> Source data
'''
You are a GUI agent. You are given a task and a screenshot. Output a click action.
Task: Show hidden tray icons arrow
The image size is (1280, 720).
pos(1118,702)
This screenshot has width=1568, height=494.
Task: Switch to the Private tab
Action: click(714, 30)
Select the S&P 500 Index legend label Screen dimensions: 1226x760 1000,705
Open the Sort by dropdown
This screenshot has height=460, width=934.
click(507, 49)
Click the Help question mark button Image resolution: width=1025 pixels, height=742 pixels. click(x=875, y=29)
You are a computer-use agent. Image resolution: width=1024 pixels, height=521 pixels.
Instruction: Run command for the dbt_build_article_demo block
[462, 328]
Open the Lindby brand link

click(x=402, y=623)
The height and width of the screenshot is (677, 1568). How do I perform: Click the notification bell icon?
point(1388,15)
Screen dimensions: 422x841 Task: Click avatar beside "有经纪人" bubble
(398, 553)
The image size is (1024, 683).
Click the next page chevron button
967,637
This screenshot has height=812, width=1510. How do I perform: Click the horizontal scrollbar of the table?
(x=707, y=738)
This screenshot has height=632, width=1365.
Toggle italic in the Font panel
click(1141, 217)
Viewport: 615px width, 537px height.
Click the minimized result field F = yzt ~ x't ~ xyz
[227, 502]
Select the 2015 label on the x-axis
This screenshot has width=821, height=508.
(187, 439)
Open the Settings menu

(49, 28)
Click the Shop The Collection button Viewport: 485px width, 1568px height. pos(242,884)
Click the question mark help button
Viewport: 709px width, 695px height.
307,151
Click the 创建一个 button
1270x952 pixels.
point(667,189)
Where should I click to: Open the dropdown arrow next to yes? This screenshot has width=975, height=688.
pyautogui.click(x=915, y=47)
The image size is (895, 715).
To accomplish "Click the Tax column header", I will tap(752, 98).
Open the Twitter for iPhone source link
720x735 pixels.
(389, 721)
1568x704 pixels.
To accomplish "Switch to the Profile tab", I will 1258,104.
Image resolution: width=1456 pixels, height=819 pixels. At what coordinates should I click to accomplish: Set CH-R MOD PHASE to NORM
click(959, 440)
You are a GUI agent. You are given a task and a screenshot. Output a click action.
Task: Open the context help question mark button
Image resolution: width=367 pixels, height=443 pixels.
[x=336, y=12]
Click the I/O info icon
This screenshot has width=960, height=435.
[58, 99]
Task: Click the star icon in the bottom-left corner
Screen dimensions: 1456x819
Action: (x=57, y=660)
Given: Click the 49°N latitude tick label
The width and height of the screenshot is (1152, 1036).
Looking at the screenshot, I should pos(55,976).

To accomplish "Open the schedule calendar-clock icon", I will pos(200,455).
'''
> The exercise
Rewrite the source data as a numbered list, skipping any blank lines. Cover the stretch from the start of the source data through the line containing "Click the Help".

> Written reply
1. You are a GUI agent. You are given a task and a screenshot. Output a click action.
2. Task: Show hidden tray icons arrow
3. The image size is (1280, 720).
4. pos(1118,702)
5. This screenshot has width=1568, height=494.
6. Task: Switch to the Private tab
7. Action: click(714, 30)
8. Select the S&P 500 Index legend label Screen dimensions: 1226x760 1000,705
9. Open the Sort by dropdown
10. This screenshot has height=460, width=934.
11. click(507, 49)
12. Click the Help question mark button Image resolution: width=1025 pixels, height=742 pixels. click(x=875, y=29)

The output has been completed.